Inherent/Stochastic Uncertainty

Introduction

  • Deterministic models (both continuous and discrete-time) give you the same result for a set of parameters and starting conditions no matter how often you run them.
  • Real systems are stochastic/random, which means they have some inherent variability.
  • The words Stochasticity, Randomness, Noise, Variability are often used interchangably.

Sources of Stochasticity

  • Random (external) noise (e.g. measurement error).
  • Fluctuations in parameters (e.g. due to temperature or circadian rythms).
  • Unpredictability of event occurence (e.g. births, deaths).

When is stochasticity important

  • For small numbers.
  • When we want to answer questions such as “What is the probability that X will happen?”

Stochastic compartmental models

We can fairly easily formulate any compartmental model (e.g. and ODE model) as a stochastic model.

  • All variables take on discrete values (0,1,2,…).
  • Increases or decreases are dicated by inflows and outflows.
  • At each time step, one of the possible inflows/outflows occurs, with probability based on the size of the term.

Some terminology

  • The events that happen are often called reactions or transitions.
  • The inflow and outflow terms are called propensities, multiplied by the time step they are probabilities.

Example

\[ \begin{aligned} \textrm{Uninfected Cells} \qquad \dot{U} & = n -d_U U - bUV \\ \textrm{Infected Cells} \qquad \dot{I} & = bUV - d_I I \\ \textrm{Virus} \qquad \dot{V} & = pI - d_V V - b UV \end{aligned} \]

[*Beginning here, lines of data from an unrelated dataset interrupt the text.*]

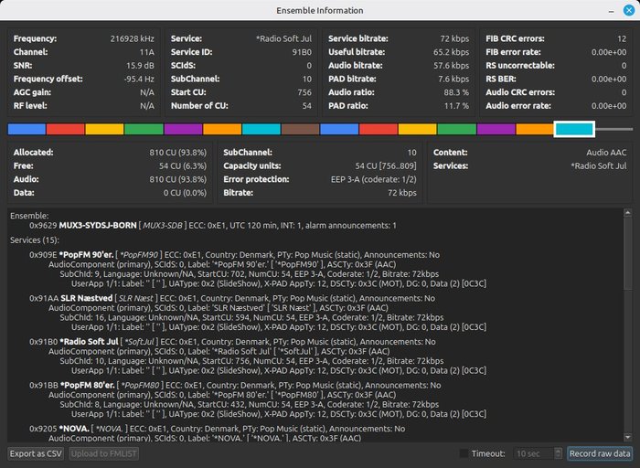640x468 pixels.
Task: Click the Upload to FMLIST button
Action: coord(104,453)
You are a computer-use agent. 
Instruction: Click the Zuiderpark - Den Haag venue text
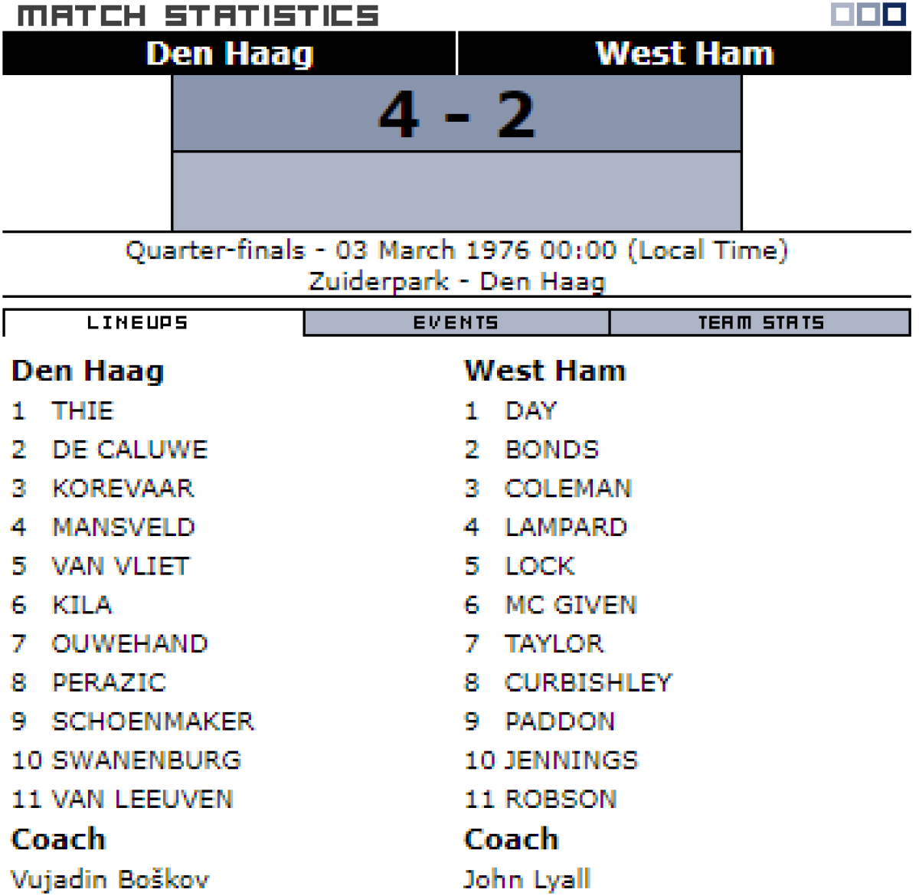[456, 282]
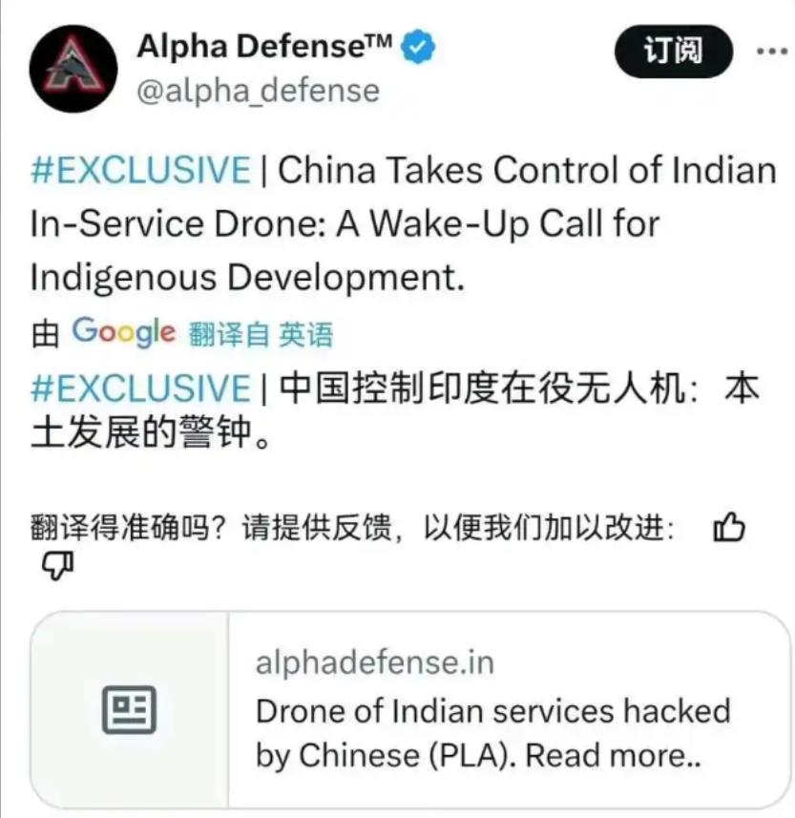Click the blue verified badge
The image size is (795, 818).
tap(418, 47)
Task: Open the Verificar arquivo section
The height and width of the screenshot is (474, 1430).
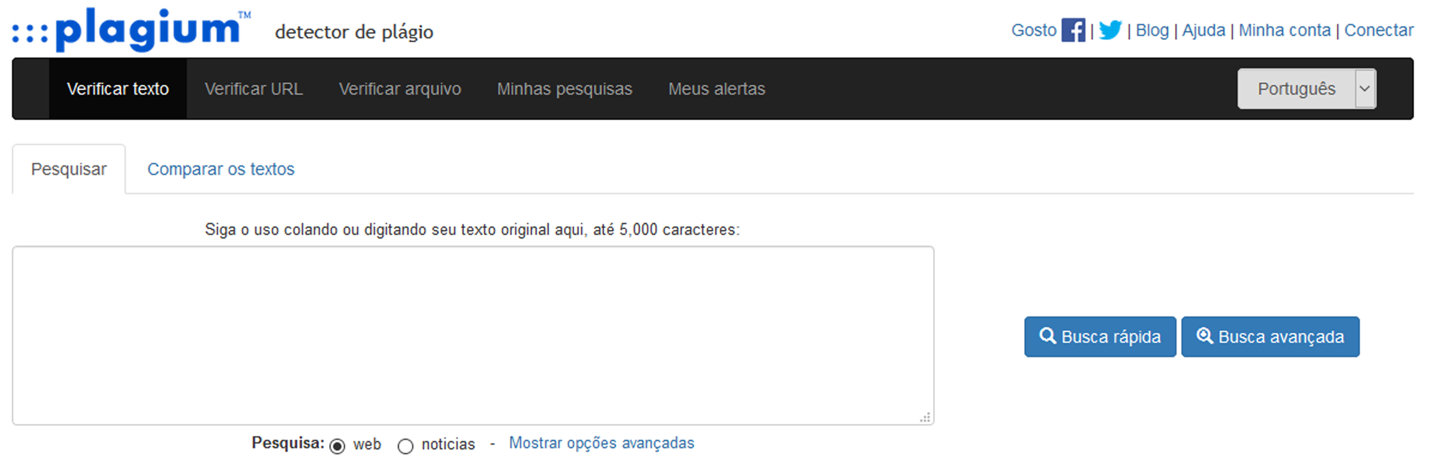Action: (x=400, y=89)
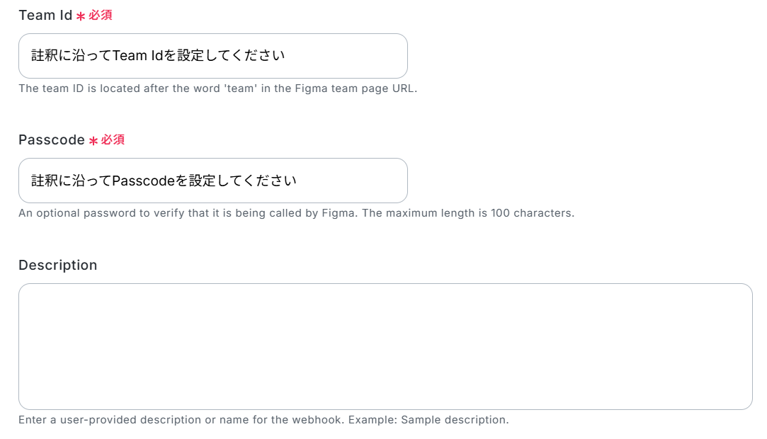Click the word "webhook" in the Description hint
The height and width of the screenshot is (439, 767).
(324, 420)
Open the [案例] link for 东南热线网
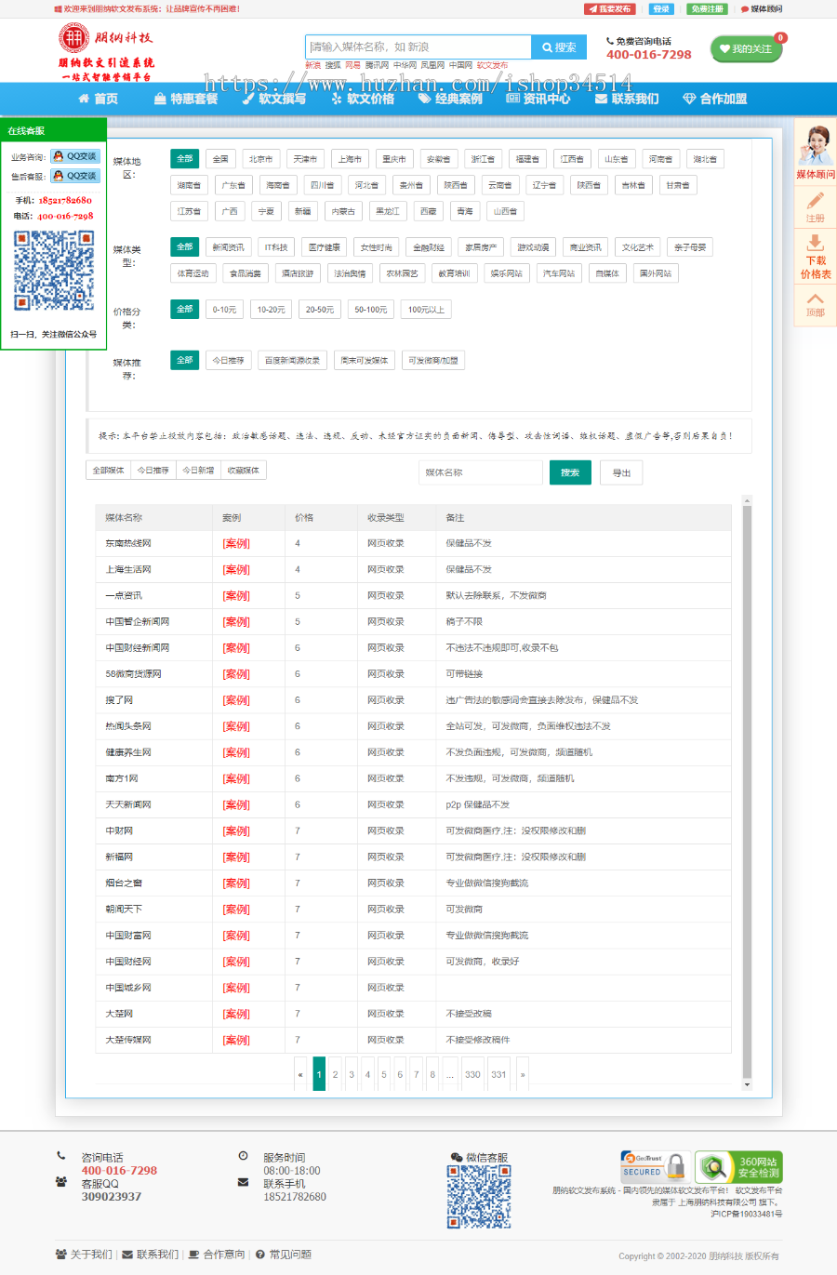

Event type Transitions Propensity
Production of U U => U+1 n
death/removal of U U => U-1 \(d_U\)U
infection U => U-1, V => V-1, I => I+1 bUV
death if I I => I-1 \(d_I\)I
production of V V => V+1 pI
removal of V V => V-1 \(d_V\)V

Comments

  • Stochastic models are not much harder to implement, but they require more computational time since we need to run ensembles.
  • One can fit stochastic models to data, but that’s tricky and takes a long time.
  • The adaptivetau package in R makes implementing stochastic models easy.
  • The pomp package in R is a good tool for fitting stochastic models.

Stochastic uncertainty - Practice

  • The apps in the Stochastic models section of DSAIDE provide more details.
  • The Stochastic Model and Influenza antivirals and resistance apps in DSAIRM illustrate stochastic models.

Summary

  • Uncertainty in modeling results can come from different sources.
  • Structural uncertainty is arguably the most important but rarely explored. (Similar problems exist outside of modeling, e.g. how good a model are mice or elite undergrad students for the general population?)
  • Parameter uncertainty is increasingly included in modeling projects and should be explored if a model is used for prediction.
  • Stochastic models are also becoming more common but are still somewhat harder to work with.